The painful and risky procedure is intended for people who have HIV and aggressive leukemia, so it is not an option for nearly all of the nearly 40 million people living with the deadly virus around the world.
The German, who preferred to remain anonymous, was dubbed “Berlin’s next patient”.
The original Berlin patient, Timothy Ray Brown, was the first person declared cured of HIV in 2008. Brown died of cancer in 2020.
The second Berlin man to achieve long-term HIV remission has been announced ahead of the 25th International AIDS Conference, which takes place in the German city of Munich next week.
He was first diagnosed with HIV in 2009, according to the research summary presented at the conference.
The man received a bone marrow transplant for leukemia in 2015. The procedure, which carries a 10 percent risk of death, essentially replaces a person’s immune system.
He then stopped taking antiretroviral medications – which reduce the amount of HIV in the blood – at the end of 2018.
Nearly six years later, he appears to be free of HIV and cancer, medical researchers said.
Christian Gaebler, a physician-researcher at Berlin’s Charite University Hospital who is caring for the patient, told AFP that the team cannot be “absolutely certain” that all traces of HIV have been eradicated.
But “the patient’s case is highly suggestive of a cure for HIV,” Gaebler added. “He feels good and is excited to contribute to our research efforts.”

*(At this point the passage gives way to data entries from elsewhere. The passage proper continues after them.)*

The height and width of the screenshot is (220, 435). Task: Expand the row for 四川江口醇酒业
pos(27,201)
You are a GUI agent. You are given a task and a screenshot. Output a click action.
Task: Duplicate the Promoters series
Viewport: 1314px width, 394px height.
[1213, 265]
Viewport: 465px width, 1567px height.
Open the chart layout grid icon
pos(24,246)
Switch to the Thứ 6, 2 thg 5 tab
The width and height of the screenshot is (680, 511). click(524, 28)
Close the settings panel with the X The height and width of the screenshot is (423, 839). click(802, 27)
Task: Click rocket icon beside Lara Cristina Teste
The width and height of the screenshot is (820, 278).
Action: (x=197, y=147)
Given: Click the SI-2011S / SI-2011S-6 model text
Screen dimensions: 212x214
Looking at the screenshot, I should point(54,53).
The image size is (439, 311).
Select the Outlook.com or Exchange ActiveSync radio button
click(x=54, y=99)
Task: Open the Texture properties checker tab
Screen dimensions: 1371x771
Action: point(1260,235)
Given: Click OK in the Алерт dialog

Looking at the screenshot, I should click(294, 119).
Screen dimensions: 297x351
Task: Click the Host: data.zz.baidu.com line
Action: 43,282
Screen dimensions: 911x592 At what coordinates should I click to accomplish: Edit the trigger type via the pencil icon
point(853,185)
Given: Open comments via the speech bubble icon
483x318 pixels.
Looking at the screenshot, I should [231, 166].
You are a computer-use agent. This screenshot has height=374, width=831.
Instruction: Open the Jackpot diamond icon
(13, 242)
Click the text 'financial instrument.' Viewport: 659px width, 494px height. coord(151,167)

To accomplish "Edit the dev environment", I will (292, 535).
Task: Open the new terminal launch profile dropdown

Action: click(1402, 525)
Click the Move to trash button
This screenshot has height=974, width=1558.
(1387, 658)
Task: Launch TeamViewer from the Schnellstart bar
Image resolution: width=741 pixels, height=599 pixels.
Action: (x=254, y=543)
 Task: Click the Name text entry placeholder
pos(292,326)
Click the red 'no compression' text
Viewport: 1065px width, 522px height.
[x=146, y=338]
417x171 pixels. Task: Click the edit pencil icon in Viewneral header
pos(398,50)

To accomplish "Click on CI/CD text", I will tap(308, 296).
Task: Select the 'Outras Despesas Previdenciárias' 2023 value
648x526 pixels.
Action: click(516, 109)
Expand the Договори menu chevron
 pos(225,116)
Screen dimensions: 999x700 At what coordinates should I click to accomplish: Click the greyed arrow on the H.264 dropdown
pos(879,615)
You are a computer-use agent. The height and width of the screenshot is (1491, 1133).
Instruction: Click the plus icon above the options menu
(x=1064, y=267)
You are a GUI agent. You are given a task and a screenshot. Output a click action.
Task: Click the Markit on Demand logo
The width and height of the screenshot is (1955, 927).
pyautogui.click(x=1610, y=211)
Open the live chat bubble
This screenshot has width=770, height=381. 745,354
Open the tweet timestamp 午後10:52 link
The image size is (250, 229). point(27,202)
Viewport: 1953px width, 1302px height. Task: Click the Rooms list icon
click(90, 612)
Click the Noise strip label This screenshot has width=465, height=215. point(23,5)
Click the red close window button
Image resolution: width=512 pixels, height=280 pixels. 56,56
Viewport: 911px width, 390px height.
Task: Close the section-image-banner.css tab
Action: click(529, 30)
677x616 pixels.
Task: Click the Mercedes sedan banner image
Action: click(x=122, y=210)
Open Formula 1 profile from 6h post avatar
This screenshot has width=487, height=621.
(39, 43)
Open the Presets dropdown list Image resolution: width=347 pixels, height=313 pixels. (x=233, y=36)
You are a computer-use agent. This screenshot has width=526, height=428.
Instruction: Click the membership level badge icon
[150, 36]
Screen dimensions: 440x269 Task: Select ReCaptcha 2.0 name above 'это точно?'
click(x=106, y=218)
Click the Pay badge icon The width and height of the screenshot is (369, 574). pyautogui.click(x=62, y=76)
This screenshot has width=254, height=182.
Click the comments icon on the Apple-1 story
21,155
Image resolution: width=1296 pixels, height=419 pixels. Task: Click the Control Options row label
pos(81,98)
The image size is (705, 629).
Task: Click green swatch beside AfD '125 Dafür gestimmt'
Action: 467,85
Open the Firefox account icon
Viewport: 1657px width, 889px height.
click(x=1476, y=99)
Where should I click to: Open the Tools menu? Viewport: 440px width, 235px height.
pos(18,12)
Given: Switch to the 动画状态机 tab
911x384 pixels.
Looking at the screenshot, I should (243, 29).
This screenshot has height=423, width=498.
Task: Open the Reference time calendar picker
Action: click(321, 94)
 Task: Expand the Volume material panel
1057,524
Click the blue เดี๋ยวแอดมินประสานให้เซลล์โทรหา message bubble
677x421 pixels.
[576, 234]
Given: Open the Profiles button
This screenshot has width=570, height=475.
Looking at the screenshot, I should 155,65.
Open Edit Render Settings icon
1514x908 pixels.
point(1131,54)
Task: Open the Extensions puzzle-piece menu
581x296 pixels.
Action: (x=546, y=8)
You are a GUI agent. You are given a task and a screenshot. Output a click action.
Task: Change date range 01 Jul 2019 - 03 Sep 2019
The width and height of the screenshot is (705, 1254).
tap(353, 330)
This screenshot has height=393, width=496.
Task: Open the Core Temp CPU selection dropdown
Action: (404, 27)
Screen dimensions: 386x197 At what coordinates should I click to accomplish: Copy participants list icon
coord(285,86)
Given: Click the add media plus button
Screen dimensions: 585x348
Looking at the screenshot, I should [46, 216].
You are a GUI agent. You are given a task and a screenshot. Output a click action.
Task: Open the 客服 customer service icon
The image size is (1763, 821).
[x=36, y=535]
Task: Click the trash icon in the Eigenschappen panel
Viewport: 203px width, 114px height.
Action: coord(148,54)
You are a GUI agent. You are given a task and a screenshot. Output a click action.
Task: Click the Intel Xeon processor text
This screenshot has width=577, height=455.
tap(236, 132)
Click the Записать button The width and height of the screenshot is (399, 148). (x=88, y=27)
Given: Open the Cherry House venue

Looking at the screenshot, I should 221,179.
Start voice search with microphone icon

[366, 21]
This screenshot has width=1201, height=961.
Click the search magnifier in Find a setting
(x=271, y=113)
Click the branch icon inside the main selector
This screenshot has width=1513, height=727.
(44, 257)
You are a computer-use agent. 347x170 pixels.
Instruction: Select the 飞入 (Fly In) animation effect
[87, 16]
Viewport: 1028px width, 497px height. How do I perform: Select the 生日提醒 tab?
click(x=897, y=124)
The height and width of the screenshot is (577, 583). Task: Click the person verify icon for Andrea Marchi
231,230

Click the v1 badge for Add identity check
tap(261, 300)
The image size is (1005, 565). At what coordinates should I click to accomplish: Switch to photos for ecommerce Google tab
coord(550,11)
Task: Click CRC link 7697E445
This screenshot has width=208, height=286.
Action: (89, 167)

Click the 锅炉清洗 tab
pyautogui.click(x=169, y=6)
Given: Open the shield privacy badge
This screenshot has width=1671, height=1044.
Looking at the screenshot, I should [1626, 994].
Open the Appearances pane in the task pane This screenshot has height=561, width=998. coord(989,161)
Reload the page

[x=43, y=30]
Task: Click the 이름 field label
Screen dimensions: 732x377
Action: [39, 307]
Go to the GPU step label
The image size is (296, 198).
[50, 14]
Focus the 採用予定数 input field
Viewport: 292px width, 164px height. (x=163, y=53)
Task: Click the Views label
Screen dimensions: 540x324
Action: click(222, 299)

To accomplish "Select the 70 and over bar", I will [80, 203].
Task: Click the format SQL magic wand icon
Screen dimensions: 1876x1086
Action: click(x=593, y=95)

“Promising” for broader healing
International AIDS Society President Sharon Lewin said researchers are hesitant to use the word “cure” because it is unclear how long they need to follow such cases.
But more than five years of remission means the man “would be close” to being considered cured, she said at a news conference.
There is an important difference between this man’s case and that of other HIV patients who have achieved long-term remission, she said.
All but one of the other patients received stem cells from donors with a rare mutation in which part of the CCR5 gene was missing, preventing HIV from entering the body’s cells.
These donors inherited two copies of the mutant CCR5 gene – one from each parent – making them “essentially immune” to HIV, Lewin said.
But the new Berlin patient is the first to receive stem cells from a donor who inherited just one copy of the mutated gene.
About 15% of people of European origin have one mutated copy, compared with 1% for both.
Researchers hope the latest success means there will be a much larger pool of potential donors in the future.
The new case is also “promising” for the broader search for an HIV cure that works for all patients, Lewin said.
This is “because it suggests that you don’t actually need to get rid of every piece of CCR5 for gene therapy to work,” she added.
The Geneva patient, whose case was announced at last year’s AIDS conference, is the other exception among the seven. He received a transplant from a donor without any CCR5 mutations – but still achieved long-term remission.
This showed that the effectiveness of the procedure was not just due to the CCR5 gene, Lewin said.